Music is forever a form of communication, and so it is fitting as such to have another job as a professor of communications. Dan also has his own website, as most professionals do these days. He's also made a big name for himself in teaching guitar, and in producing instructional materials for it.
What is special or unique about Dan's music is he was making Bluegrass music with Berline and Hickman featuring the dreadnought guitar as a soloists' instrument when the idea of such a thing was brand new. It was such a new idea, that his first album was simply titled, Bluegrass Guitar. Over the years the idea not only caught on, but flourished. While it is plain enough to anyone that Doc Watson had already been making albums while playing leads or solos on a steel string guitar with a pick, the music of Doc Watson really just featured some Bluegrass. Watson had never been a dedicated Bluegrass guy.
An Outstanding Medley Performed By Dan Crary
Dan Crary, An Acoustic Guitar Pioneer
When it comes to the teaching of Bluegrass guitar, Dan Crary was easily one of the first to make a real name for himself there; as he was with the playing of Bluegrass music on guitar. Throughout the 1980's Dan had a monthly instructional column in Frets magazine.
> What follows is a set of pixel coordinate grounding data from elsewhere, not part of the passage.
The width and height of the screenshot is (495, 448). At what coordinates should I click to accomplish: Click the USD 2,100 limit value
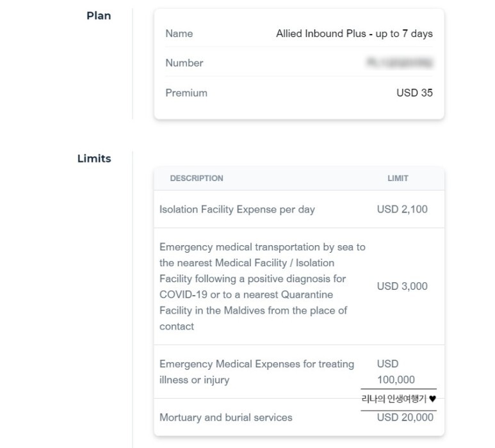(x=402, y=209)
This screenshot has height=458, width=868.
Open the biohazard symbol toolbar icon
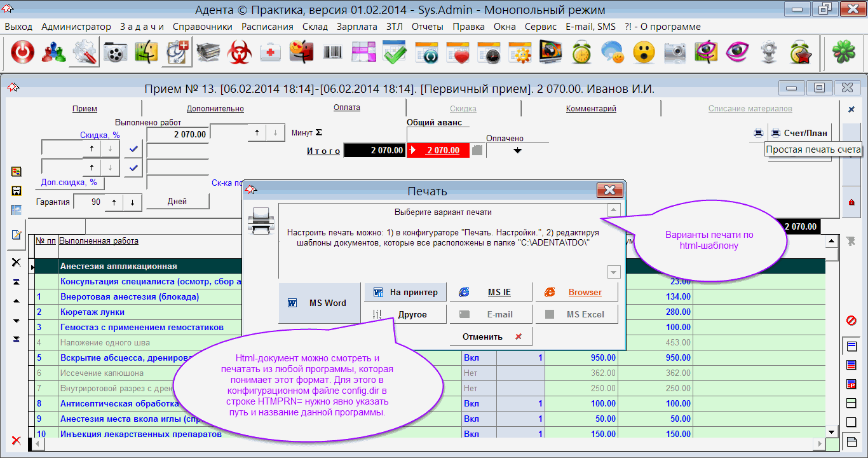240,53
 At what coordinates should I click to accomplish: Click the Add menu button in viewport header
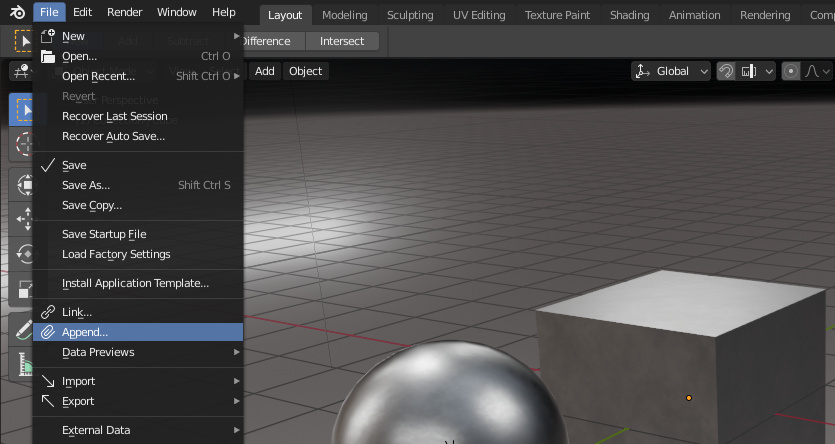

Nowadays the lead or example Dan had set are seen throughout the Bluegrass and folk music world. We've got men like Steve Kaufman who've dedicated their working adulthood to teaching flatpicking, and we've got Dan to thank for setting the example.
What else has Dan Crary done besides being one of the first to use a steel string acoustic guitar and a pick to play leads in a Bluegrass band, and being one of the first to also have a career both teaching and playing the instrument? Well, Dan Crary has also managed to become an international ambassador of the music. He's made good friends with people in far away places, and found that his music is not just liked in such far away places, but melded into the music of those places. Dan is a good friend of Beppe Gambetta, a man who's taken Dan's lead, and used the flatpicking of the steel string guitar to fuse together a plethora of European styles of music.
I own several Dan Crary albums myself, but I'm a longtime acoustic guitar nut. Of all the Dan Crary albums I do own, the one linked below, Jammed If I Do, is my favorite. Why is it my favorite? Well, the album showcases a wide variety of styles by Dan, and also features several duets where Dan plays with other top guitarists of the acoustic steel string flatpicker variety, artists such as Tony Rice, Norman Blake, Beppe Gambetta, and Doc Watson. In fact, little secret between you and I, dear reader, is the Dan Crary and Norman Blake duet to the tune Uncle Herman's Hornpipe, well, that is my very favorite flatpicked tune of all time.
When it is all said and done, me typing about musicians such as Dan Crary seems sort of pedantic, or self serving. We're talking about a musician here, and so what could be more explanatory than a display of the music? I like the music, and I hope you will too. Thanks for reading.